The BBC: as transparent as a dirty pond

The BBC won't tell us what's in the pond so let's take a closer look at that shopping trolley.

The BBC won’t tell us what’s in the pond so let’s take a closer look at that shopping trolley.

I’ve made quite a few attempts recently to get information out of the BBC. It has generally been a frustrating experience, which it shouldn’t be when you consider that the BBC are publicly funded and are therefore subject to the Freedom of Information Act 2000, and that one of the challenges set for them by the BBC Trust is to “set new standards of openness and transparency”. You might also think that after all the recent revelations of child abuse by BBC employees, not to mention deeply flawed journalist work on Newsnight, that they would be really keen to open their hearts and minds and answer questions from the public on any topic. But no.

The metaphor that came to mind to describe the BBC’s ‘transparency’ was ‘a dirty pond’. One so dirty that you cannot see what is happening in the water. Don’t worry, this isn’t leading to puns about the BBC being fishy. It does however lead to a strategy with which to challenge the opaque BBC. Just like a dirty pond, you can build up a picture about what goes on beneath the surface at the BBC by analysing what floats up to the surface. Or as the BBC prefer to call it, “their output”. This is not a new idea of course – people have been demonstrating how the BBC routinely omits news stories and other content that doesn’t support the establishment or the mainstream patriarchal view for some time. But it’s an idea I’m going to run with in future posts.

I’ll leave you with two examples of BBC opaqueness:

1. Anyone who has ever FOI’d the BBC will be painfully familiar with “Part VI of Schedule 1 to FOI Act” which “provides that information held by the BBC and the other public service broadcasters is only covered by the Act if it is held for ‘purposes other than those of journalism, art or literature’” The BBC loves this exemption and has spent the equivalent of thousands of license fees defending challenges to it in court… But while expensive lawyers can prove the legal argument, is it ethically defensible to use that exemption to avoid answering questions like this:

 How do you ensure that the “extensive network of correspondents around the globe and trusted press agencies” who “alert newsroom editors to news developments” are operating free from bias…?

Shouldn’t the BBC be keen to display the processes it has in place to make sure its output is bias free?

2. The BBC, unlike many other public sector organisations, spurns the “citizen journalist”. Approach their press office with a well-drafted, polite question, as a member of the public working on a CJ basis and they will ignore you. A certain irony in that I thought. Especially as many journalists fire ill thought out questions at public services as part of ‘story-gathering’ – questions they never use the answer to and which therefore waste public money in the asking.

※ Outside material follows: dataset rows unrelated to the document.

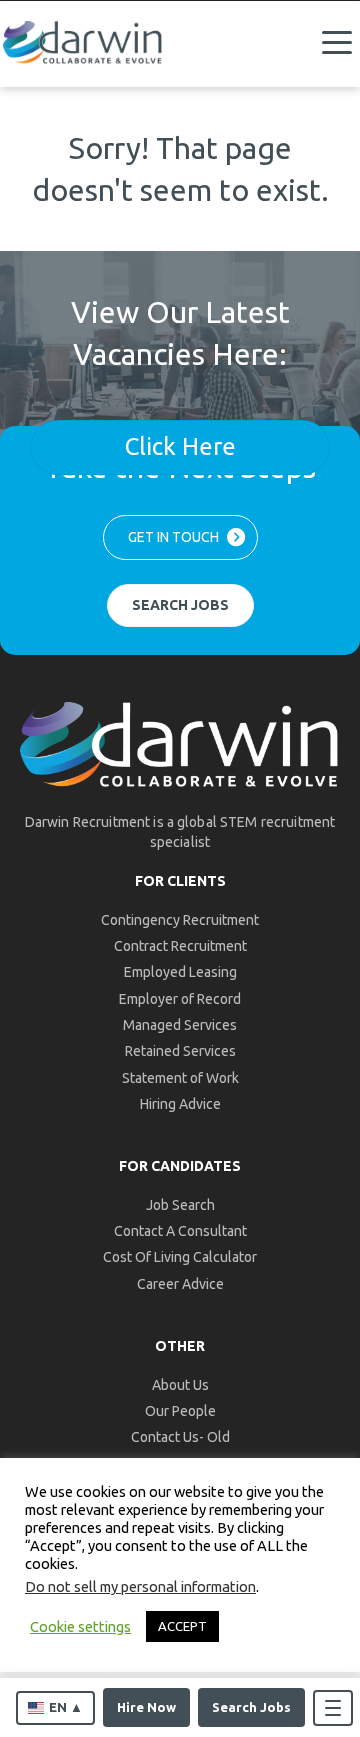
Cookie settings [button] (80, 1626)
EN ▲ (66, 1707)
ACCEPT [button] (182, 1626)
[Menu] (337, 43)
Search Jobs (251, 1707)
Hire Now (146, 1707)
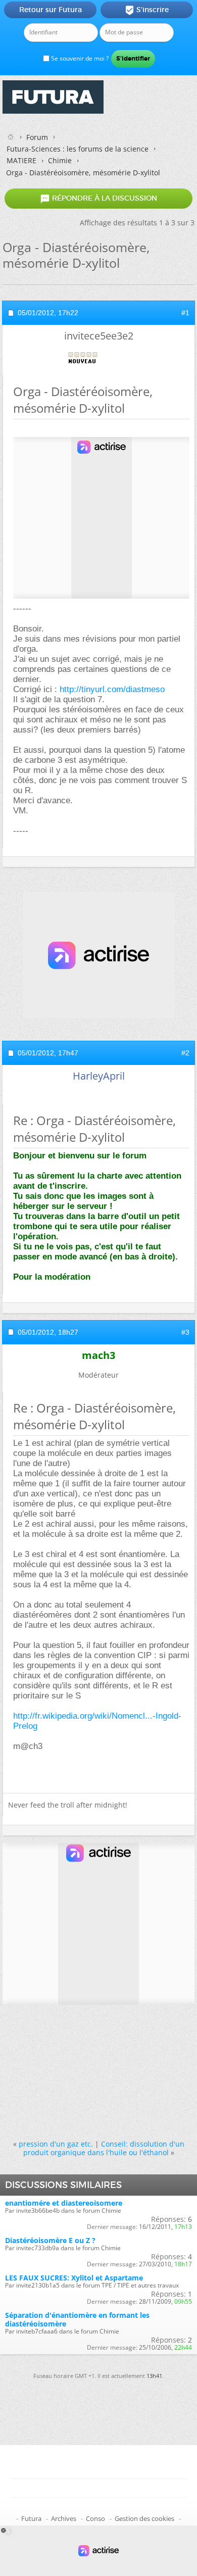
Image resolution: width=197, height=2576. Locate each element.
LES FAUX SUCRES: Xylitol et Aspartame (74, 2277)
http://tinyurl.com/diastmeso (112, 689)
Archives (63, 2518)
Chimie (60, 160)
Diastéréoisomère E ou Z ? (50, 2240)
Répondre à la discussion (98, 198)
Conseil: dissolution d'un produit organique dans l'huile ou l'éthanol (103, 2148)
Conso (95, 2518)
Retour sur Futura (50, 9)
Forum (37, 137)
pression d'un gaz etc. (56, 2144)
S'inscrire (147, 10)
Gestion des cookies (144, 2518)
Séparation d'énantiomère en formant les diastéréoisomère (77, 2319)
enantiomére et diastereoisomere (63, 2203)
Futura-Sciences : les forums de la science (78, 149)
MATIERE (21, 160)
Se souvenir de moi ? (79, 58)
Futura (31, 2518)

Now, let’s have a good look at that shopping trolley.

5 comments

  1. chrisb

    An area I’d like to know more about is: how do they select the journalists who cover foreign countries? Are language skills crucial? How is knowledge of the local culture assessed? A few years ago, I remember the Paris correspondent (sorry, I can’t remember his name) being asked whether he spoke French fluently when he took the job. His reply was: “I do now.” Which of course suggests that he brushed up his French on the job. I also remember when some Leicester City footballers were accused (falsely) of rape in Spain. The BBC journalist couldn’t speak Spanish and was dependent on Spanish journalists telling her in English what was happening. We have one of the most diverse cultures in the world, with people who speak the language and know the culture of most countries in the world. However, when something occurs in India or China, almost always there is a white person, probably private school and Oxbridge, covering the event. Skin colour is of course notin itself the issue. The issue is that that person does not speak the local language and does not have any real knowledge of the country.

    When John Simpson was recently on BBC fivelive, he announced his ‘sneaking kind of liking’ for Saddam Hussein. I find it alarming that a senior BBC correspondent should find a mass murderer attractive and it possibly suggests that John misses having a tyranny to go with his own egomania.